Transfer döneminin henüz başlarında Polonara, Henry ve Booker gibi Euroleague pazarının önemli oyuncuları çok kısa zamanda eklenince camianın yeni sezon için beklentileri bir anda yükseldi. Bunun üzerine BSL den Kanadalı Marial Shayok ve yerli oyuncu pazarından İsmet Akpınar ve Metecan Birsen eklemeleri gelince kadro iyice güçlendi.

Guard rotasyonuna yapılak ek bir oyuncu ile F4 hedefi konuşulur mu diye düşünceler başlarken Kokoskov krizi patladı ve birden tüm hedef ve beklentiler güncellendi.

Çok da geniş olmayan koç pazarından Djordjevic seçilip hızlıca takımın başına getirilmesine rağmen hem çok parlak olmayan koçluk kariyeri hem de takımı eski koçun kurmuş olması nedeniyle takımın başarısı ile ilgili şüpheler artmaya başladı.

Yukarıda adı geçen transferlerden sonra şube yönetiminin rotasyonu 16 kişi tutacaklarını belirtmiş olmaları doğrultusunda takıma eklemeler yapılacağı düşündük. Toplam 14 kişi olan bu rotasyonda özellike guard sayısındaki azlık sezon içinde büyük sıkıntılar yaratabilirdi.

Bir diğer taraftan transfer sezonunun neredeyse tamamında Şehmus Hazer transferi gündemi meşgul etti. Oyuncunun FB Beko’ya gelmek istediği, FB’nin de onu istediği ancak BJK Yönetiminin büyük buyout beklentisi ile transferin tıkandığı haberleri bütün yaz dolaştı.

Geçen hafta netleşen pazarlıkların ardından Şehmus da takıma dahil edildi. Bu transferin ardından rotasyondaki oyuncu sayısı 15’e ulaştı. Takıma başka bir ekleme yapılıp yapılmayacağı henüz bilinmiyor. Şube yönetimi koçun takımı gördükten sonra bir talebi olursa bu doğrultuda bir ekleme yapılabileceğine dair bir açıklaması olmuştu. Ancak Şehmus transferinden sonra bu açıklama hala geçerliliğini koruyor mu bilemiyoruz ?

Şimdi rotasyona bakıp bölge bölge incelemelerimizi yapalım.
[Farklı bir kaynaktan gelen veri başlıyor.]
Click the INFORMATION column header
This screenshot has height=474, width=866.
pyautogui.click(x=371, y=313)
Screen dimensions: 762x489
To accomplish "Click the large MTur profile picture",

GUARD: Pierria Henry, Nando De Colo, İsmet Akpınar, Melih Mahmutoğlu, Marko Guduric, Marial Shayok, Şehmus Hazer

FORVET: Dyshawn Pierre, Tarık Biberovic, Metecan Birsen, Danilo Barthel, Achille Polonara

CENTER: Jan Vesely, Devin Booker, Ahmet Düverioğlu

GUARD ROTASYONU

Geçen sene takımı en çok zorlayan konuların başında oyun kurucular geliyordu. Adet olarak çok fazla sayıda oyun kurucu olmasına rağmen Koç Kokoskov’un CSKA ve son FB sezonunda 2 numarada oynayan Nando’yu 1 numaraya çekmesi işi başka bir boyuta taşımıştı.
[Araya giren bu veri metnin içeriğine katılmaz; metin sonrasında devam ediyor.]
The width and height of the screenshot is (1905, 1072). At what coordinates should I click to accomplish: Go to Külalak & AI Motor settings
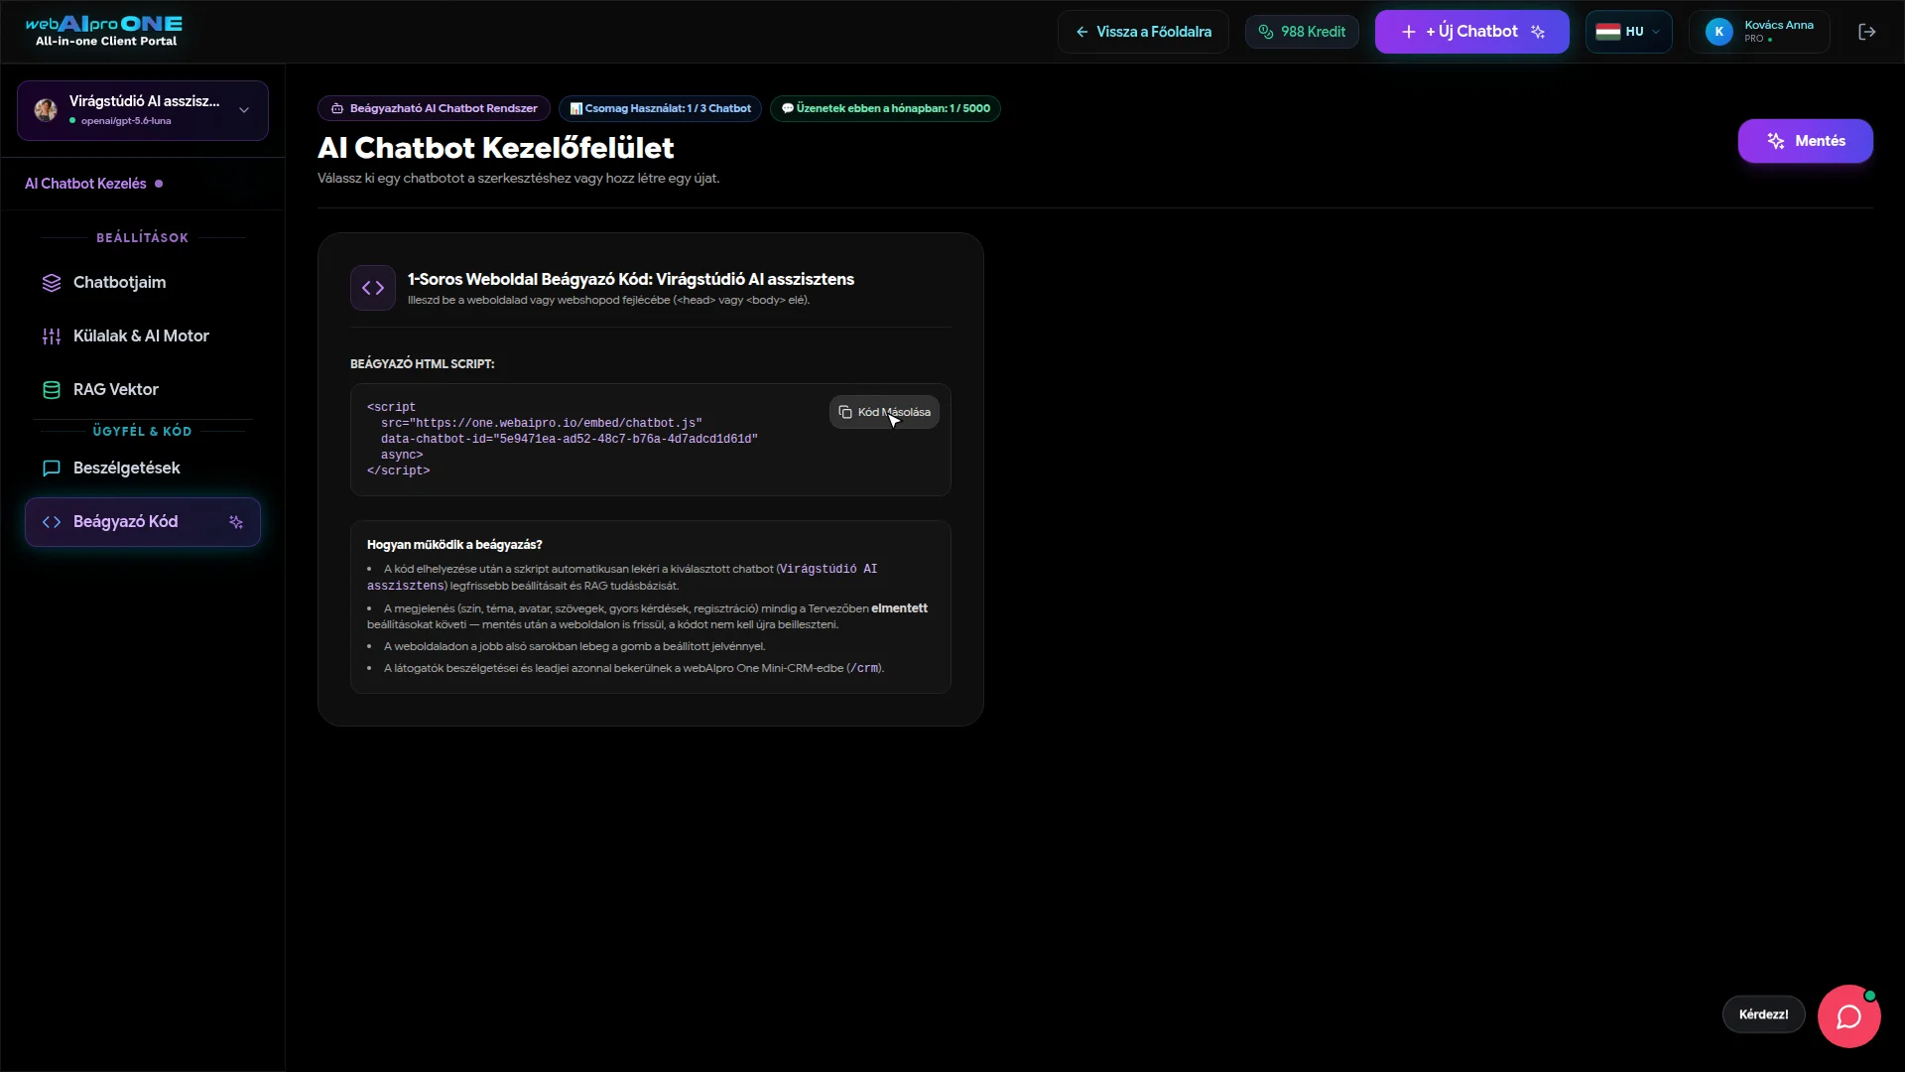pos(143,335)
Bu tercih iki farklı şekilde yorumlanmıştı:

  1. Nando’nun oyun kurucu pozisyonunda daha verimli olacağının düşünülmesi
  2. Diğer oyun kurucuların hiçbirinden tam olarak verim alınamaması.

Geçen seneki guard rotasyonunda yer alan Lorenzo Brown, Kenan Sipahi, Alex Perez ile yollar ayrıldı. Bobby nin durumunu herhangi bir açıklama olmadığı için halen bilmiyoruz.

Bir şekilde geçen sene bu bölgede yer alan tam 4 oyuncu gitti. Yerlerine Henry ve İsmet geldi.

Oluşan kadroda saf oyun kurucu olarak görünen, başka bir tabirle net 1 numara olan tek oyuncu Henry. Nando’nun 2 numaradaki kariyeri, skorer yönü, baskı karşısında topu getirmede yaşadığı zorluklar,  ve 1 numara oynamanın getirdiği ekstra sorumluluklarla yükünün artması ve maçın sonlarına diri kalamaması gibi bir çok etken onu 2 numara olarak kullanmanın çok daha faydalı olacağın görüşünü savunanlar çok.

Aslında ben de Nando’nun 2 numara oynaması, top getirmekle ve baskıyla yorulmaması, oyun kurma beceresini 2 numaradan sahaya dökmesi taraftarıyım.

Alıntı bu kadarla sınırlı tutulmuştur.